Posts Tagged ‘data standards’
In previous posts on this blog, I have discussed aspects of data quality using travel reviews, the baseball strike zone, Christmas songs, the wind chill factor, and the bell curve.
Grab a big popcorn and a giant soda since this post discusses data quality using movie ratings.
The Following Post has been Approved for All Audiences
In the United States prior to 1922, every state and many cities had censorship boards that prevented movies from being shown in local theaters on the basis of “immoral” content. What exactly was immoral varied by censorship board.
In 1922, the Motion Picture Association of America (MPAA), representing all the major American movie studios, was formed in part to encourage the movie industry to censor itself. Will Hays, the first MPAA president, helped develop what came to be called the Hays Code, which used a list of criteria to rate movies as either moral or immoral.
For three decades, if a movie failed the Hays Code most movie theaters around the country would not show it.
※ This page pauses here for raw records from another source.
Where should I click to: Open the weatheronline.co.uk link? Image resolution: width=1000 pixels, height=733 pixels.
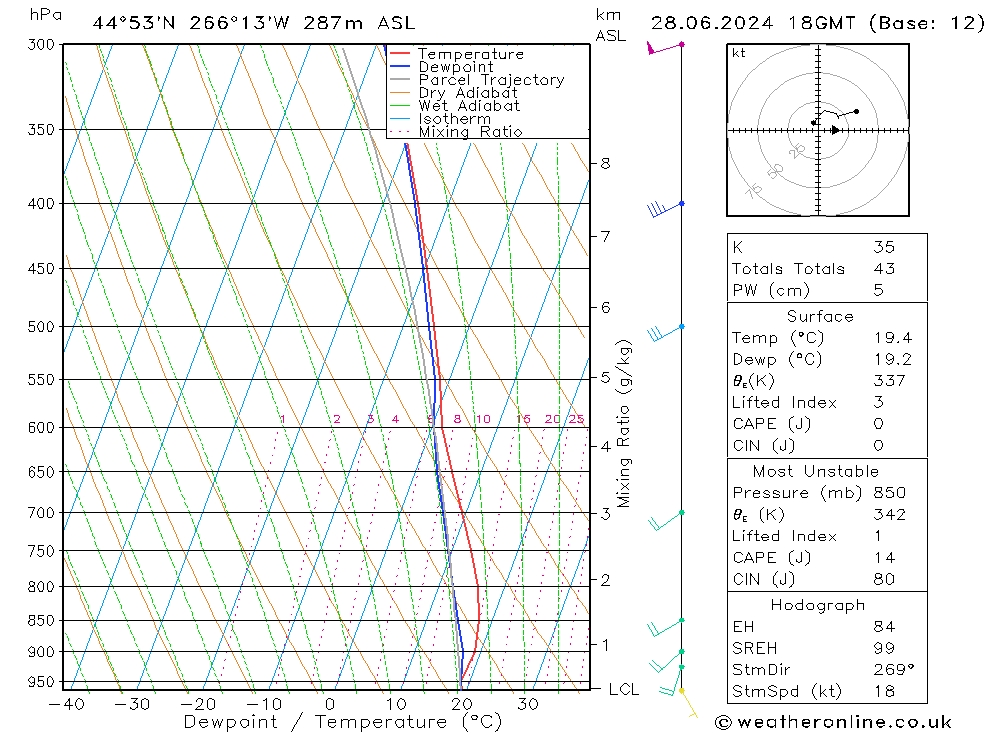tap(834, 722)
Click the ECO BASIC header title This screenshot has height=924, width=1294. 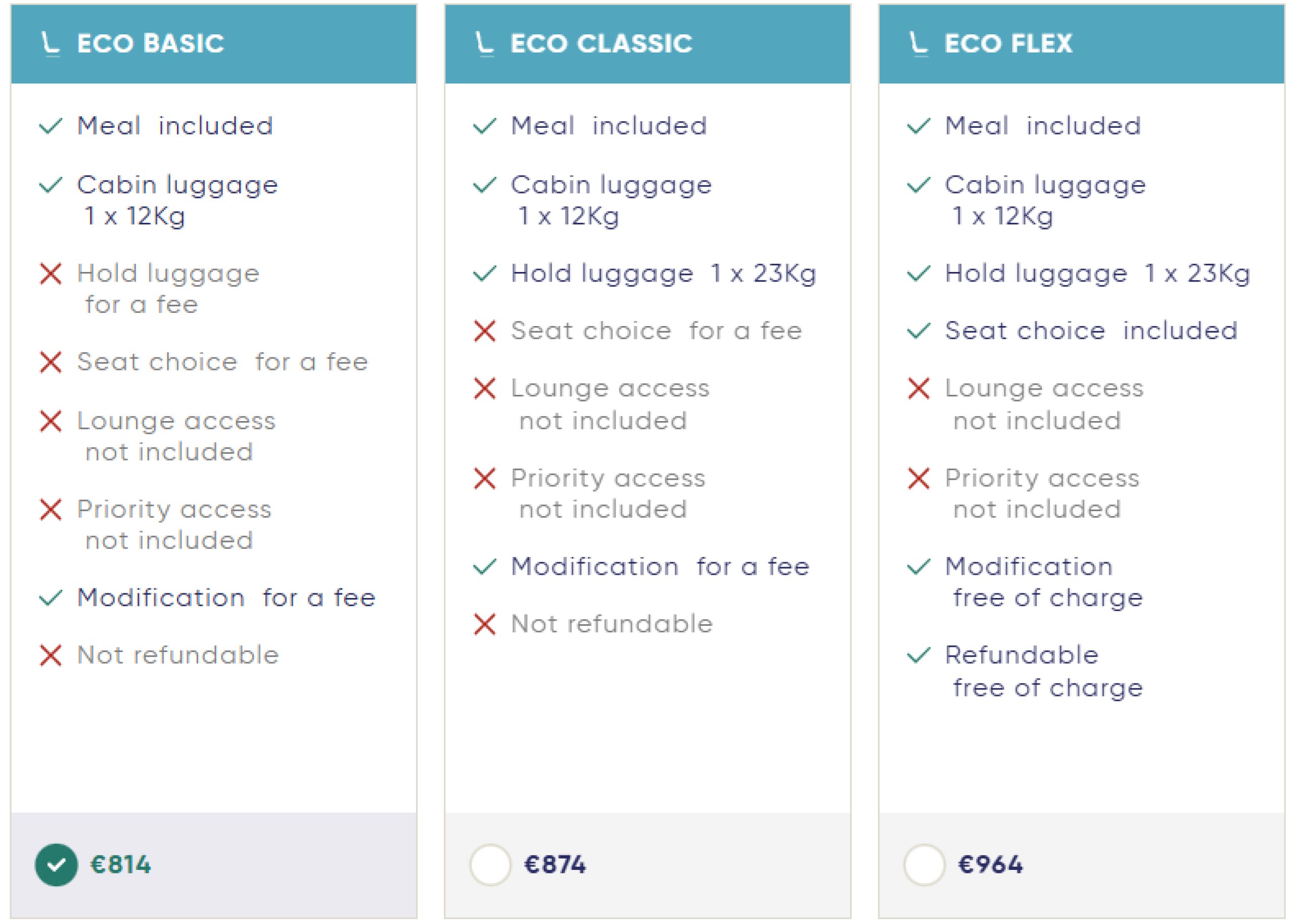(151, 44)
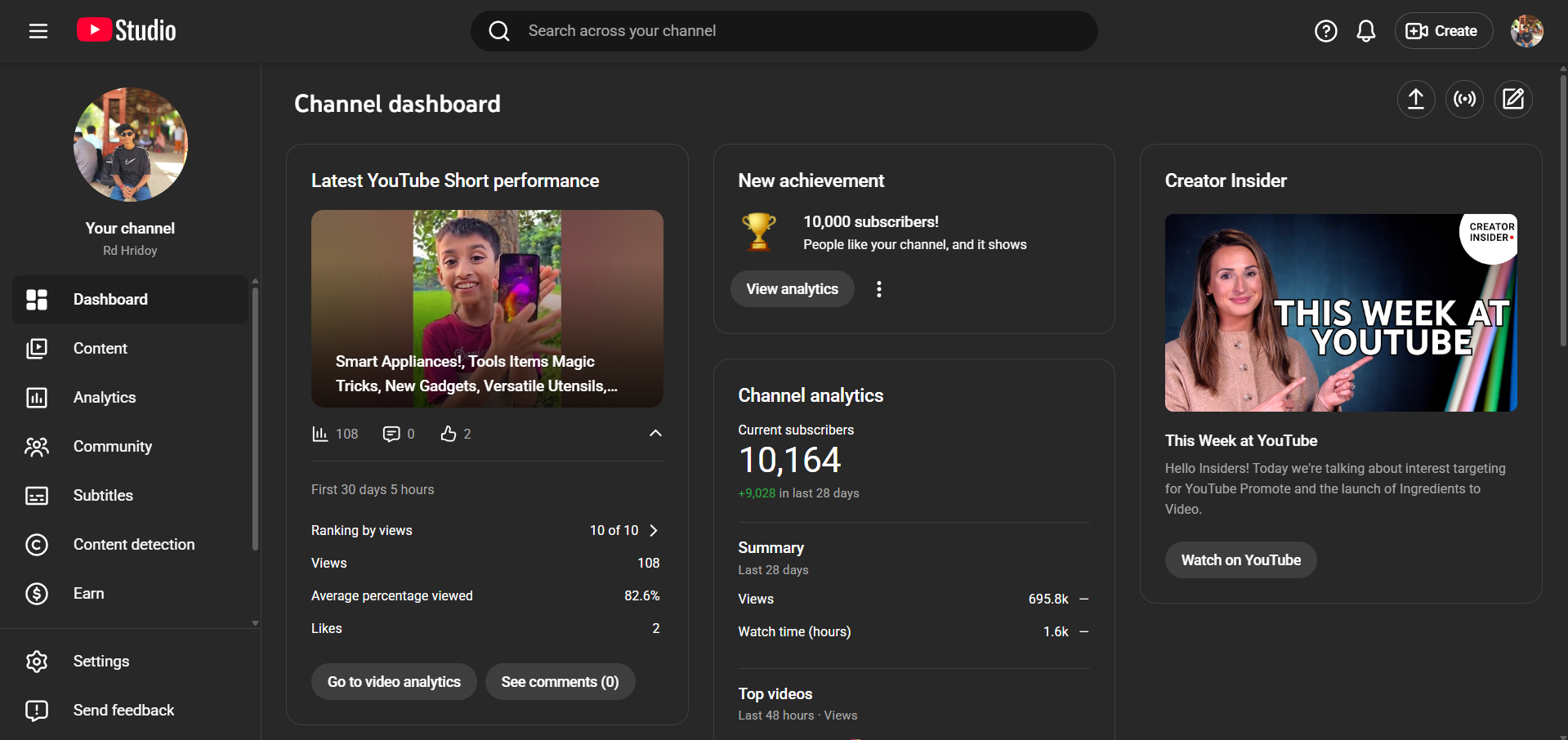The height and width of the screenshot is (740, 1568).
Task: Open the account avatar in top bar
Action: [x=1526, y=31]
After World War II ended, however, views on movie morality began to change. Frank Sinatra received an Oscar nomination for his role as a heroin addict in the 1955 drama The Man with the Golden Arm. Jack Lemmon received an Oscar nomination for his role as a cross-dressing musician in the 1959 comedy Some Like It Hot. Both movies failed the Hays Code, but were booked by movie theaters based on good reviews and became big box office hits.
Then in 1968, a landmark Supreme Court decision (Ginsberg v. New York) ruled that states could “adjust the definition of obscenity as applied to minors.” Fearing the revival of local censorship boards, the MPAA created a new rating system intended to help parents protect their children from obscene material. Even though the ratings carried no legal authority, parents were recommended to use it as a guide in deciding what movies their children should see.
While a few changes have occurred over the years (most notably adding PG-13 in 1984), these are the same movie ratings we know today: G (General Audiences, All Ages Admitted), PG (Parental Guidance Suggested, Some Material may not be Suitable for Children), PG-13 (Parents Strongly Cautioned, Some Material may be Inappropriate for Children under 13), R (Restricted, Under 17 requires Accompanying Parent or Adult Guardian), and NC-17 (Adults Only, No One 17 and Under Allowed). For more on these ratings and how they are assigned, read this article by Dave Roos.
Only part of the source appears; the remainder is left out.